Text to read »

————————

Source-Changes-HG archive

[Date Prev][Date Next][Thread Prev][Thread Next][Date Index][Thread Index][Old Index]

[src/trunk]: src/sys/dev/pci/ixgbe - Fix a bug that RX may stall on heavy loa...



details:   https://anonhg.NetBSD.org/src/rev/02fa7c7b13a9
branches:  trunk
changeset: 829968:02fa7c7b13a9
user:      msaitoh <msaitoh%NetBSD.org@localhost>
date:      Tue Feb 20 07:24:37 2018 +0000

description:
- Fix a bug that RX may stall on heavy load on ixg(4) derived from FreeBSD's
 AIM (Auto Interrupt Moderation) bug.
 When I use a machine as a NFS client, sometimes one of queue pairs doesn't
 get any interrupt other than every second tick via ixgbe_local_timer1().
 When the problem occured, the queue pair's hw.ixgM.qN.interrupt_rate is
 always 500000. When this problem occuring, set hw.ixgM.qN.interrupt_rate lower
 than 166667 recover from stall. i.e.:

  sysctl -w hw.ixgM.qN.interrupt_rate=166667 (don't revocer)
  sysctl -w hw.ixgM.qN.interrupt_rate=166666 (recover)

  Relatios between the interrupt_rate and EICR's ITR_INTERVAL field is as
 follows:

 int_rate | EICR[11:0]   | interval in us | recover |
          |(ITR_INTERVAL)| (10G and 1G)   |         |
 ---------+--------------+----------------+---------+
   500000 | 0x008(0)     |              2 |     not |
   166667 | 0x010(1)     |              4 |     not |
   166666 | 0x018(2)     |              6 | recover |

  The reason why int_rate becomes 500000 is that xgbe_tx_eof() doesn't
 increment rxr->packets(*1). Even if we fix rxr->packets' bug, interrupt_rate
 might become greater than 166666 and it might cause stall.

  While reading datasheets, knakahara noticed a section titled with "ITR
 Affect on RSC Functionality". It says "When RSC is enabled on specific RX
 queues, the associated ITR interval with these queus must be enabled and must
 be larger (in time uints) than RSC delay". Currently, RSC_DELAY field in the
 GPIE register is 0 and it means 4us for 10G and 1G. The greater ITR_INTERVAL
 value of 4us is 6us == 166666. Yes, BINGO!

  This description is noted in 82599 and newer datasheets and not in 82598
 datasheet. I don't know if 82598 has this limitation but, I apply this
 limitation all of chips.

————————

Information provided »
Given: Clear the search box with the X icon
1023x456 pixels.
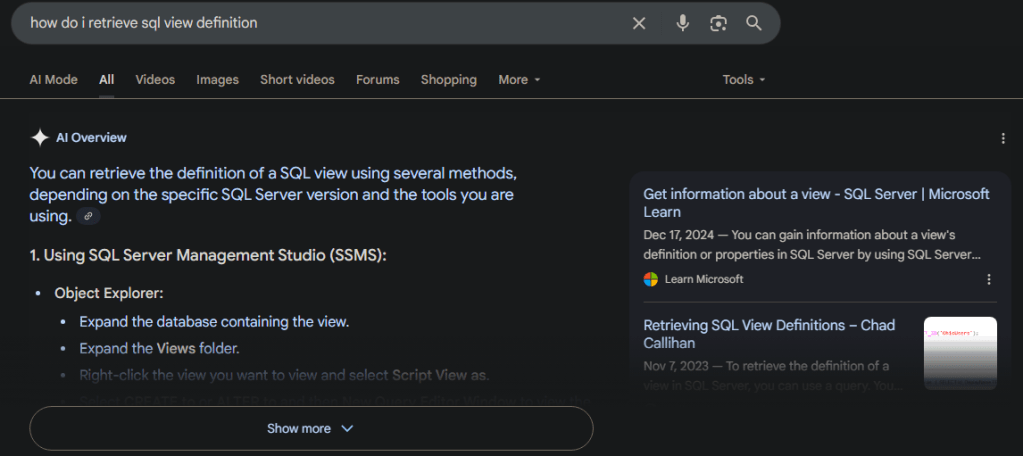Looking at the screenshot, I should 639,23.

————————

Answer these questions from the ixgbe commit message:
(a) What value did the stalled queue pair's hw.ixgM.qN.interrupt_rate always show when the problem occurred?
(b) In the table, what interval in microseconds goes with an int_rate of 166666?
(c) Which datasheets include the description from the section titled "ITR Affect on RSC Functionality"?
You can leave the listing aside; nothing here depends on it.

(a) 500000
(b) 6 microseconds
(c) The 82599 and newer datasheets, but not the 82598 datasheet.